Der Zürichsee ist einer der vielen periglazialen Seen in der Schweiz, die während der letzten Eiszeit vor etwa 14.000 Jahren entstanden sind. Der 140 Meter tiefe See befindet sich in einem eiszeitlich vertieften Tal. Er wurde von den Gletschern weitere 150 Meter in das Grundgestein erodiert.

7. Endmoräne in Zürich

Nach dem letzten glazialen Maximum begannen die Eismassen zu schmelzen und die Gletscher zogen sich in Richtung Alpen zurück. Dies geschah nicht in einem einzigen Prozess, sondern in mehreren Schmelz- und Rückzugsphasen. Warm, kalt, warm, kalt. Zwischen diesen Phasen kamen die Gletscher für einige Jahre zum Stillstand (Stillstandsphase). Während einer solchen Stillstandsphase, irgendwann zwischen 15’000 und 19’000 Jahren, bildete sich die Endmoräne von Zürich. Sie liegt heute in der Altstadt der Stadt. Das bekannteste Überbleibsel dieser Moräne ist der 20 Meter hohe Lindenhof-Hügel. Es gibt Spuren von Besiedlung aus mindestens 4’500 Jahren vor Christus (Jungsteinzeit). Er dokumentiert keltische und römische Aktivitäten.

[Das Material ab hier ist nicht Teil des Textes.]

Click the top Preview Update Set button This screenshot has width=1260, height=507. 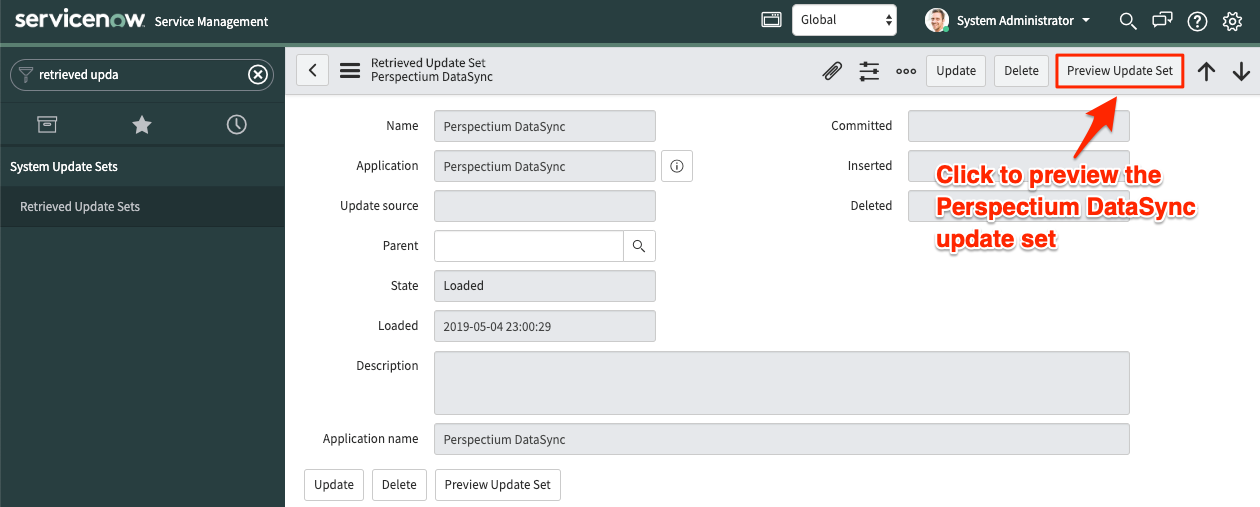coord(1120,71)
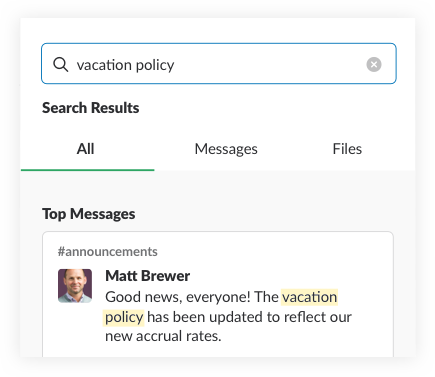Open the Files tab
This screenshot has width=435, height=377.
347,149
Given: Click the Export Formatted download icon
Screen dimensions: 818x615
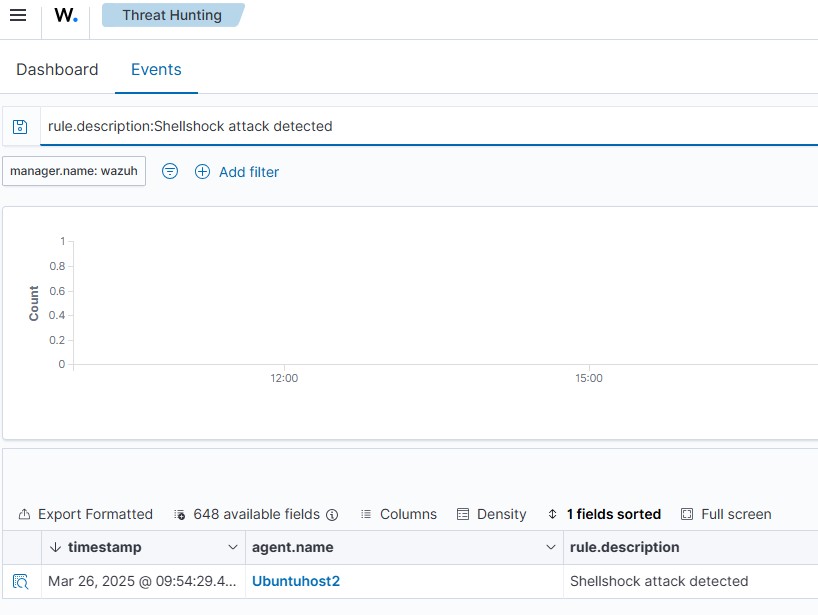Looking at the screenshot, I should 23,513.
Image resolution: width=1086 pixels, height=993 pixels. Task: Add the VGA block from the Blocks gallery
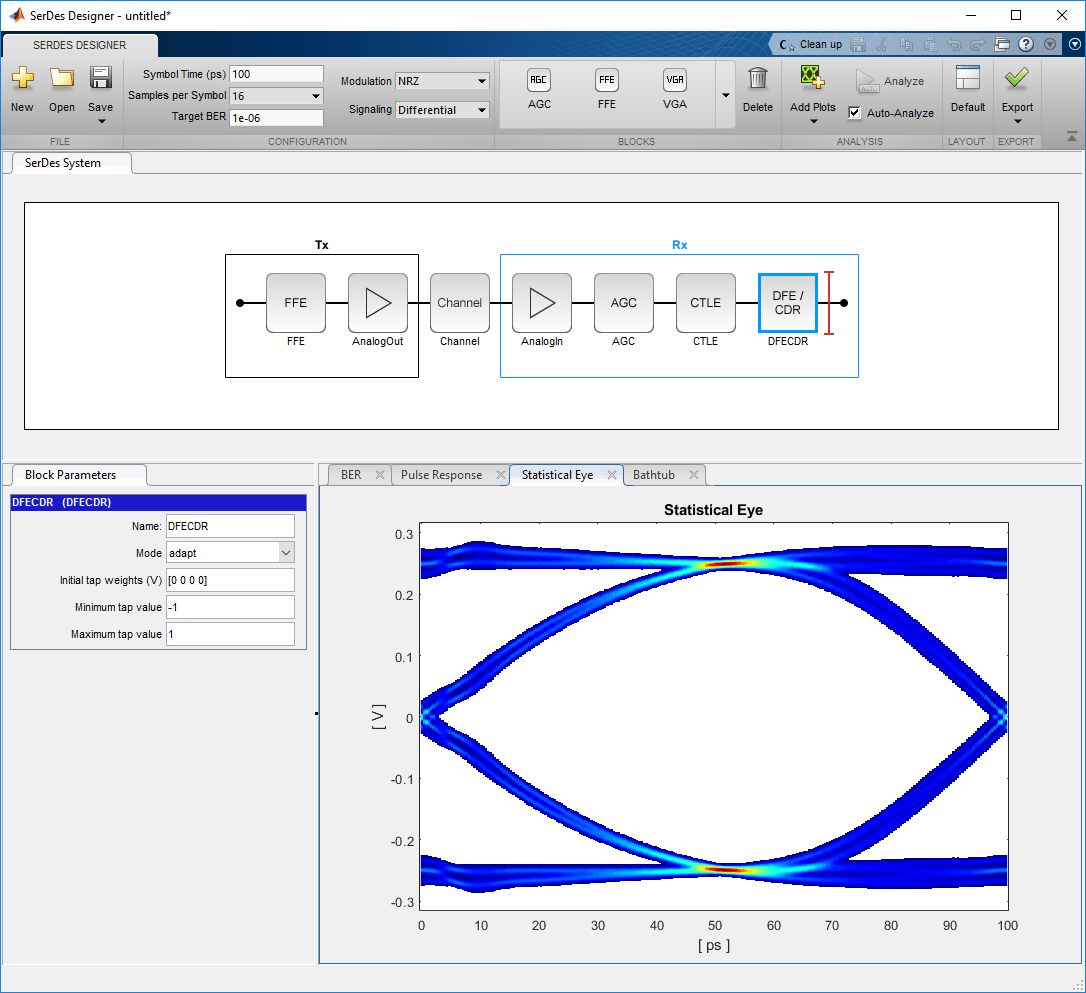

Nach dem erneuten Abschmelzen des Eises wurde das Schmelzwasser von der Züricher Endmoräne gestaut und bildete den Zürichsee. Es konnte nirgendwo mehr hin. Die zahlreichen Bohrungen, die aufgrund von Bautätigkeiten in der Stadt durchgeführt wurden, dokumentieren eine Schicht mit sehr speziellen, chaotischen Sedimenten. Diese Sedimente deuten darauf hin, dass ein katastrophales Ereignis stattgefunden haben muss.

Untersuchungen von Seesedimenten haben gezeigt, dass es vor etwa 14’000 Jahren zu seeweiten Unterwasser-Schuttströmen kam, die vermutlich durch ein Erdbeben ausgelöst wurden. Dieses Erdbeben oder alternativ ein großer Felssturz in den See (der damals viel weiter flussaufwärts in Richtung Alpenrand reichte) löste eine riesige tsunami-ähnliche Welle aus, die lokal die Staumoräne zerstörte und zu diesem Ausbruch führte.

Digitales Höhenmodell des Zürichseegebiets. Links: die jüngsten Moränen, markiert durch weiße Linien. Beachten Sie den Lindenhof-Hügel als Überbleibsel dieser Moränenhügel in der Zürcher Innenstadt. Rote Linie: Strecke des Straßenrennens. Rechts: Dasselbe digitale Höhenmodell mit der braun hervorgehobenen Zürcher Stadialendmoräne.

8. Zürichberg

Die Reiter klettern hier einen mehr als 12% steilen Moränenhang hinauf. Die glazialen Ablagerungen sind nur wenige Meter dünn. Der Hang wird eigentlich durch das Felsental definiert, das durch die Erosionen mehrerer Gletscherphasen entstanden ist.

Dieser Blog wurde automatisch aus dem Englischen übersetzt. Etwaige sprachliche Fehler sind nicht vom Autor zu verantworten.